(666a) Towards the Cell-Free Expression of Glycoproteins

N-linked glycosylation, the covalent linkage of an oligosaccharide to an amido-group of an asparagine in a consensus sequence motif, is a critical quality attribute in therapeutic proteins that undergo this post translational modification. The biosynthesis and transfer of a carbohydrate chain onto a nascent protein occurs within the ER and these initial steps are conserved throughout eukaryotes. Further processing of the carbohydrate chain occurs in the Golgi apparatus, where differences in processing between species and cell-types arise, resulting in different saccharide composition of the end-product.

These differences are important in nature as N-linked glycosylation has influence over protein function and interaction, but can be problematic when manufacturing a biopharmaceutical. Due to the influence glycan structures have on the pharmacokinetic behaviour of the protein, therefore it is important to ensure a suitable N-linked glycan is produced. This is achieved through manufacturing therapeutic proteins in a suitable expression host (such as CHO) and tightly regulating environmental factors which influence saccharide composition. Nevertheless even with strict parameters in place heterogenous N-linked glycan chains are invariably produced, which can affect the efficacy of a therapeutic protein.

Removing or at least partially removing N-linked glycosylation processing from an in vivo environment, could allow for a enhance user control over the end product. Therefore we have developed a cell-free expression system for the synthesis of glycoproteins. Using a Pichia pastoris cell lysate including microsomes and additional relevant metabolites, we demonstrated the synthesis of a protein with an N-linked oligosaccharide. To investigate the efficiency of site occupancy within a cell-free expression system, we have used a reporter GFP construct containing one N-glycosylation site.

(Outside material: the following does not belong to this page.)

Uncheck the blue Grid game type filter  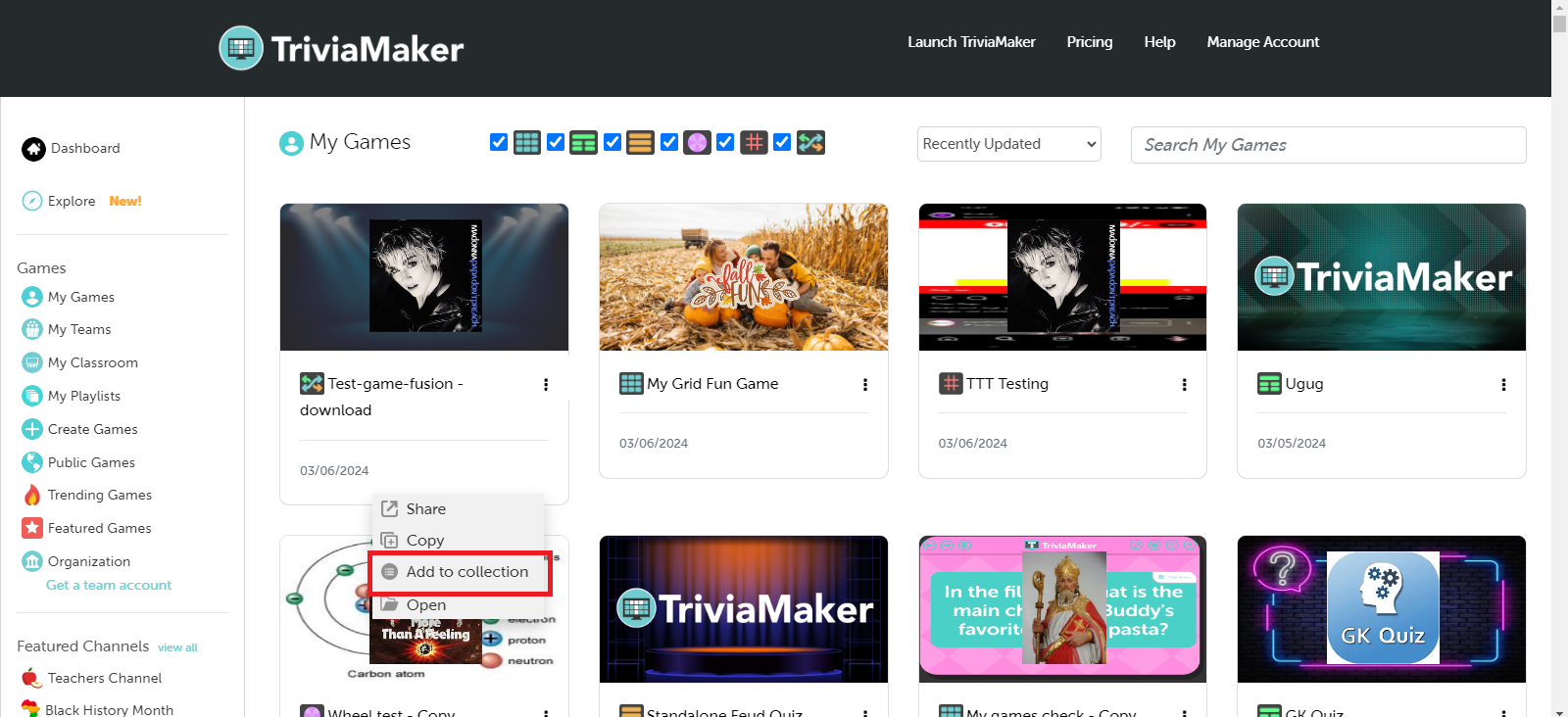[499, 143]
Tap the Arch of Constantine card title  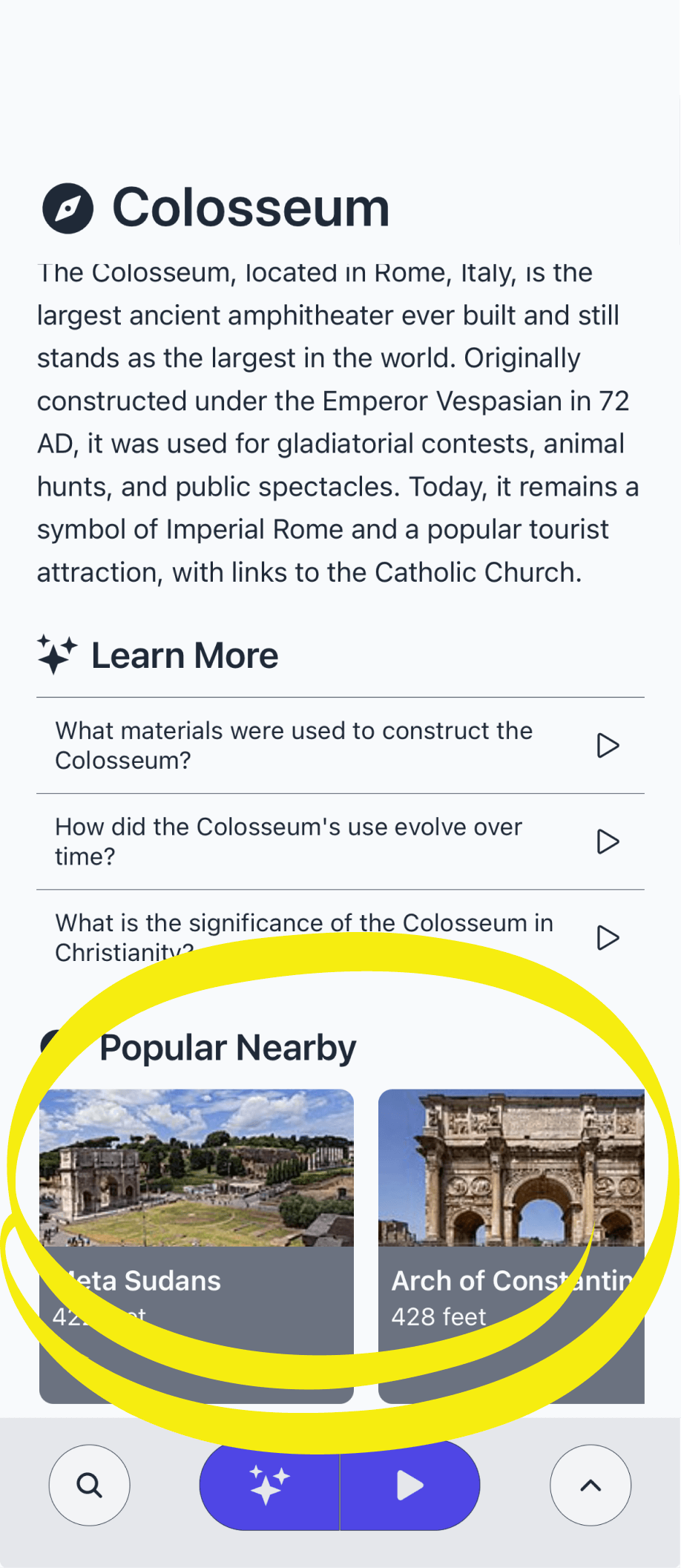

This has allowed us to study factors which influence N-linked glycosylation to improve the in vitro system.  Furthermore, we have used a glycoengineering approach to create a ‘humanized’ Pichia pastoris which is capable of producing a more suitable N-linked glycan profile. Our results indicate the successful in vitro synthesis of a glycoprotein with a GlcNAc2Man5 glycan. The GlcNAc2Man5 core structure can be further edited by additional glycosidases and glycosyltransferases. To complement the in vitro core glycosylation, we have designed an in vitro synthetic Golgi reactor to allow further processing of N-linked oligosaccarides towards any user defined structure.

The removal of the N-linked glycosylation process from the constraints of a cell will allow for greater control of the end saccharide composition of the glycan chain. A cell-free protein expression system will reduce heterogeneity allowing for the production of biopharmaceuticals with a homogenesis glycan chain.